═════ RAW RECORDS
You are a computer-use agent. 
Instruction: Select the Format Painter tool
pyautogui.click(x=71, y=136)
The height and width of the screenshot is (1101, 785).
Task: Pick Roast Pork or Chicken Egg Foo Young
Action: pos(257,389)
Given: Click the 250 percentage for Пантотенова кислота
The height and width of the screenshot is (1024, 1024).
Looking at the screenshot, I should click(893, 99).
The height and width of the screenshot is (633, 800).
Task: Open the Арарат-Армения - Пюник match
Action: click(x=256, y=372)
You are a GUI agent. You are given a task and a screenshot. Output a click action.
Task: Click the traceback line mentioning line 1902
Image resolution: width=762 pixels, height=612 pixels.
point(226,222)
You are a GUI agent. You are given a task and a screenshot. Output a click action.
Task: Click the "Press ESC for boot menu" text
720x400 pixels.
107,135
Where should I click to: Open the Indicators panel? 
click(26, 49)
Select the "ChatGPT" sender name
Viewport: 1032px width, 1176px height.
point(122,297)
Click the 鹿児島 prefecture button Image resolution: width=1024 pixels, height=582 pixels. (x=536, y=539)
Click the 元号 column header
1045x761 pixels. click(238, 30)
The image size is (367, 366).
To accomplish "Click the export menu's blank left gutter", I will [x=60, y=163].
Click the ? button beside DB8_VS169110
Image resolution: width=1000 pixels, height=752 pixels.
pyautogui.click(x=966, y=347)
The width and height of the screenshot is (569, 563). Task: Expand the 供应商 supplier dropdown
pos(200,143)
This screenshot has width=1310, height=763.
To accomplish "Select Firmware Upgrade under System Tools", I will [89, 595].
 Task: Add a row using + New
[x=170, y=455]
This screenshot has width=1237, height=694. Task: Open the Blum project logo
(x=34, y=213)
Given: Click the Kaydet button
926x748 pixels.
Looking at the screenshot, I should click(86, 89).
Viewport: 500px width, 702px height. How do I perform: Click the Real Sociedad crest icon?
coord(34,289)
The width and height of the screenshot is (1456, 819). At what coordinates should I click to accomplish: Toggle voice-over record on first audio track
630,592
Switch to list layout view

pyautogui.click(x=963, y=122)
══════════
▶ _THE TASK_
How many lines of the listing above contain the string "button"? Case counts, so give only the number.

▶ _SOLVED PROBLEM_
3